TESTO FORNITO:
__________________________________________________

L'aggressore fu un certo Yishai Shlissel, un ebreo ultra-ortodosso, che attualmente sta scontando l'ergastolo. Shlissel aveva già trascorso 10 anni in prigione, dopo un attacco simile alla marcia del Gay Pride di Gerusalemme del 2005, era stato rilasciato appena tre settimane prima dell'evento, portando critiche nei confronti della polizia.
La parata di Gerusalemme ha assunto un ulteriore significato da allora, con i molti che al di fuori della comunità gay, si uniscono oggi alla manifestazione solo per solidarietà invocando tolleranza.
“Non consentiremo alcun disturbo dell'ordine pubblico e garantiremo la sicurezza della marcia e dei suoi partecipanti" - ha affermato la polizia israeliana in un comunicato stampa - "Migliaia di persone prenderanno parte", ha continuato la polizia, aggiungendo che "armi di ogni tipo, droni e tutti i tipi di aerei", sono stati banditi dal punto di raccolta, in un parco nel centro di Gerusalemme e dal percorso della parata.
Nelle dichiarazioni all'agenzia stampa AFP, all'inizio della marcia, il leader dell'opposizione Tzipi Livni, dell'alleanza dell'Unione sionista, ha dichiarato di essere "lì per dire al governo che lo stato di Israele deve essere uno stato che garantisce valori come l'uguaglianza e la libertà”.

__________________________________________________

COMPITI DA SVOLGERE:
A: Rispondi a queste domande sul testo fornito, una per riga:
(i) Quanti anni aveva già trascorso in prigione Yishai Shlissel?
(ii) Dove si trovava il punto di raccolta della marcia?
(iii) A quale agenzia stampa ha rilasciato dichiarazioni Tzipi Livni?
B: Secondo il testo fornito, quali cose sono state bandite dal punto di raccolta e dal percorso della parata? Elencale tutte.
C: Ricopia fedelmente il passaggio del testo fornito che va da "L'aggressore fu un" fino a "solidarietà invocando tolleranza." incluso.

ESTRATTO DATI:
__________________________________________________

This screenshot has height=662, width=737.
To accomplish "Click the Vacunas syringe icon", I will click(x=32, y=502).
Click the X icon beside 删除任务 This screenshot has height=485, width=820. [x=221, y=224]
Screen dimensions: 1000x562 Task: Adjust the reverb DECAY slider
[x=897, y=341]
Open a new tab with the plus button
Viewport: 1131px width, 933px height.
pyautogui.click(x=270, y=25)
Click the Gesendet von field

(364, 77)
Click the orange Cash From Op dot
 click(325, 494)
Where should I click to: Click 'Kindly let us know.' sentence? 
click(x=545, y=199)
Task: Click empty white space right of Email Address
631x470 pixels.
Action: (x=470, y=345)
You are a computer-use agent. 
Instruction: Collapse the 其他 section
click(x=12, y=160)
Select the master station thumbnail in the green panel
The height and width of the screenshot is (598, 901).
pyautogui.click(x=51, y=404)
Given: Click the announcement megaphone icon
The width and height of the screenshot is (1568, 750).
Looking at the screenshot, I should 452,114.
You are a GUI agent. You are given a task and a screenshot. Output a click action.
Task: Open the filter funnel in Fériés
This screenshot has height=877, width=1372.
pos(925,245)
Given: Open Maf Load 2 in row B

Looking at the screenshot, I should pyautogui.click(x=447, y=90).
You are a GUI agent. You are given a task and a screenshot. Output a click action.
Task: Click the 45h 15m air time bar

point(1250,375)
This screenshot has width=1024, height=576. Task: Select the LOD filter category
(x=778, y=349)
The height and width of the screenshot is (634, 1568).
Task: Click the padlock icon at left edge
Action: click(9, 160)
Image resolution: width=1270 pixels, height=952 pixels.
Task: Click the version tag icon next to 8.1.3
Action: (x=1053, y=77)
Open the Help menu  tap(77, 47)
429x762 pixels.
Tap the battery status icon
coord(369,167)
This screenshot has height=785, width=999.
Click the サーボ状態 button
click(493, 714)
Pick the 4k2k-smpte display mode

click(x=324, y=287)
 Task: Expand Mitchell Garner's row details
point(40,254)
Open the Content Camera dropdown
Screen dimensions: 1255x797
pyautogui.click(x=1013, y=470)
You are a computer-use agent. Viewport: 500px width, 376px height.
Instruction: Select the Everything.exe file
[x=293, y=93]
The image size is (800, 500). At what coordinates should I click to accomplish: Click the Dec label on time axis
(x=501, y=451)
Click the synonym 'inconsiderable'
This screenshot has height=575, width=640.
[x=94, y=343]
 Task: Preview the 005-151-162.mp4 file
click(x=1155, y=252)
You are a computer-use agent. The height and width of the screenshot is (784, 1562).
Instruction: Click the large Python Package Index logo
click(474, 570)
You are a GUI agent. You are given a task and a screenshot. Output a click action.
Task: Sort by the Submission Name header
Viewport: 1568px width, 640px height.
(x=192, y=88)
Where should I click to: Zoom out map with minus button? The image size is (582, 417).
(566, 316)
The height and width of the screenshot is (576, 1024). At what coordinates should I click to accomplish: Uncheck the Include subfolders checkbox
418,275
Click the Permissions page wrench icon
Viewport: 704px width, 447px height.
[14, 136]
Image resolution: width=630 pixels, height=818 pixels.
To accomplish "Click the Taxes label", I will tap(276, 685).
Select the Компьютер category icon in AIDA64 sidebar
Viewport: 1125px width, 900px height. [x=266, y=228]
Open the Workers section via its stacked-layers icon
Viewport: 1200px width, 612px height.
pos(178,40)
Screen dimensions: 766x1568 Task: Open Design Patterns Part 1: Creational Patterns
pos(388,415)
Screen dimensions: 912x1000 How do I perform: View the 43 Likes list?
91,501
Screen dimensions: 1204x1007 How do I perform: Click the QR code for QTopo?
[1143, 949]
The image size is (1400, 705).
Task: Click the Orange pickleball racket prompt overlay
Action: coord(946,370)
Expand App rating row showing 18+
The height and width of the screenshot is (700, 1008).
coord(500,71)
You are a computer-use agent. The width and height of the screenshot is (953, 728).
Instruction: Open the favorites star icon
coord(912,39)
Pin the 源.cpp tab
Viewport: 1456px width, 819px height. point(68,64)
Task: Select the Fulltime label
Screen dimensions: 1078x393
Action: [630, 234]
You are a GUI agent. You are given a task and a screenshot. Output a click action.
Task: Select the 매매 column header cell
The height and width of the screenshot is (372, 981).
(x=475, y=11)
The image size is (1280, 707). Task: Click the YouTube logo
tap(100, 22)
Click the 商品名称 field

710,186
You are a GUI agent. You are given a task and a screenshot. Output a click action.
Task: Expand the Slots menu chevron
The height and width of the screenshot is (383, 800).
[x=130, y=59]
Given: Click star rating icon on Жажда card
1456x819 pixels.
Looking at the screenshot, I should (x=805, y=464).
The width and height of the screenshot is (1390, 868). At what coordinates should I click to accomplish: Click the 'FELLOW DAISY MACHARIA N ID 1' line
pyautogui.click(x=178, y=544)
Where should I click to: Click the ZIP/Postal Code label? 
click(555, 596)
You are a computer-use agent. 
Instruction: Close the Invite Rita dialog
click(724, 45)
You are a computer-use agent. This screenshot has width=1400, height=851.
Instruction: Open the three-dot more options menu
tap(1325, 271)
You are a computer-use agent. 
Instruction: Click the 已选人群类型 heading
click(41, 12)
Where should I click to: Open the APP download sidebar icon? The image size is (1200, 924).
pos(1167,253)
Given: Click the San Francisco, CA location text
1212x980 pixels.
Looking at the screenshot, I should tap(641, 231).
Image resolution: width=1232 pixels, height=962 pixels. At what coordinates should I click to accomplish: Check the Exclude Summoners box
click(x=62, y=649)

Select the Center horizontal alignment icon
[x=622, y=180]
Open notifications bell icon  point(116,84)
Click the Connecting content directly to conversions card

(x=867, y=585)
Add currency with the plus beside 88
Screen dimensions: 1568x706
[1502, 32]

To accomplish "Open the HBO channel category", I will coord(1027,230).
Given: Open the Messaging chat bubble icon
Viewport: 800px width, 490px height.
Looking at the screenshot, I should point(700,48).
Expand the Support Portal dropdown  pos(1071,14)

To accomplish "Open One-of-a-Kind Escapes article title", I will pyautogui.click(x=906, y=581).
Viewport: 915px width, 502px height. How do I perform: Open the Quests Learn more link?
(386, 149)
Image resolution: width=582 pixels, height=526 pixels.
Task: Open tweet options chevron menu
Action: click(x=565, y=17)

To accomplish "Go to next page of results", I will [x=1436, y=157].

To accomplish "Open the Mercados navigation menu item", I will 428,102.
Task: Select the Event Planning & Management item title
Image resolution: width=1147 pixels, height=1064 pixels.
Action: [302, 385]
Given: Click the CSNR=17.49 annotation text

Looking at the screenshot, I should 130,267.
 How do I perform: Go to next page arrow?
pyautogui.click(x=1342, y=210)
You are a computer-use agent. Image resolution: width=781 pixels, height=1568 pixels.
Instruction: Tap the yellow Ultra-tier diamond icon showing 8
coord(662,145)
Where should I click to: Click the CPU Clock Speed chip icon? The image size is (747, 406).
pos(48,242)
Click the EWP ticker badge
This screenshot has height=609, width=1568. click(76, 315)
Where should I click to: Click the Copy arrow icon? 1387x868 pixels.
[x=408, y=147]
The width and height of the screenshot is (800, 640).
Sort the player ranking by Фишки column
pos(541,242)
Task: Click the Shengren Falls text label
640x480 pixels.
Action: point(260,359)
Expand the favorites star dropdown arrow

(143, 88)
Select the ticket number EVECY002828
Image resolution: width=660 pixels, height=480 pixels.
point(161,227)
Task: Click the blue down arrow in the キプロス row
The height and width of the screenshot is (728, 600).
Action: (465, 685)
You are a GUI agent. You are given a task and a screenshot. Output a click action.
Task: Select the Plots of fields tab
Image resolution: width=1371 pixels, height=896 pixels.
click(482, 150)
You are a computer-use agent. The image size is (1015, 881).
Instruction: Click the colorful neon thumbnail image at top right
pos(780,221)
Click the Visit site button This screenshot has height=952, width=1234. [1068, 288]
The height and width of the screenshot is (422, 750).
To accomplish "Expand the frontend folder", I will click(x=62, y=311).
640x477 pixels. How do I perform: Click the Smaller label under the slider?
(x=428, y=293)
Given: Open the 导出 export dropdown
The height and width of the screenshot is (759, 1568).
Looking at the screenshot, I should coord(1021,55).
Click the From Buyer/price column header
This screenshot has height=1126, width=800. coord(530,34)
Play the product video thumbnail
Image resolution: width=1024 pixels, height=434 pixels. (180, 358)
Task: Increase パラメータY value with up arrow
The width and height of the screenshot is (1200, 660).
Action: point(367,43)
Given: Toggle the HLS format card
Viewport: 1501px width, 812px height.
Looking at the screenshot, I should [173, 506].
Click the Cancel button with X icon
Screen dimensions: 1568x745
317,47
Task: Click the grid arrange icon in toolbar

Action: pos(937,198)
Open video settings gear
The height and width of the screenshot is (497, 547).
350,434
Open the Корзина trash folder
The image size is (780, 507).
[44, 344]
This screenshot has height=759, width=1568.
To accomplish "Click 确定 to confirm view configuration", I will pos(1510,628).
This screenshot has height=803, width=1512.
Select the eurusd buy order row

__________________________________________________

ELENCO RISPOSTE:
A:
(i) 10 anni.
(ii) In un parco nel centro di Gerusalemme.
(iii) All'agenzia AFP.

B:
- Armi di ogni tipo
- Droni
- Tutti i tipi di aerei

C:
L'aggressore fu un certo Yishai Shlissel, un ebreo ultra-ortodosso, che attualmente sta scontando l'ergastolo. Shlissel aveva già trascorso 10 anni in prigione, dopo un attacco simile alla marcia del Gay Pride di Gerusalemme del 2005, era stato rilasciato appena tre settimane prima dell'evento, portando critiche nei confronti della polizia.
La parata di Gerusalemme ha assunto un ulteriore significato da allora, con i molti che al di fuori della comunità gay, si uniscono oggi alla manifestazione solo per solidarietà invocando tolleranza.